▼▼▼

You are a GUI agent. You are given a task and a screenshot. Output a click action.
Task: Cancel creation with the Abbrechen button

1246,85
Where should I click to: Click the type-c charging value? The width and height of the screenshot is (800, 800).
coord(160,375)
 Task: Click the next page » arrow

▲▲▲
▼▼▼

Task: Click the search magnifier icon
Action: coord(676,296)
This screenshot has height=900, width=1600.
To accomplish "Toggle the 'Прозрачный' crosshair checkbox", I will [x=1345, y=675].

▲▲▲

• _INSTRUCTIONS TO FOLLOW_:
Among the records above, extract exactly the lines from the line with "You are a GUI" to the line with "Task: Click the next", both lines included, and leave out the rest.

• _SOLUTION TO THIS EXERCISE_:
You are a GUI agent. You are given a task and a screenshot. Output a click action.
Task: Cancel creation with the Abbrechen button

1246,85
Where should I click to: Click the type-c charging value? The width and height of the screenshot is (800, 800).
coord(160,375)
 Task: Click the next page » arrow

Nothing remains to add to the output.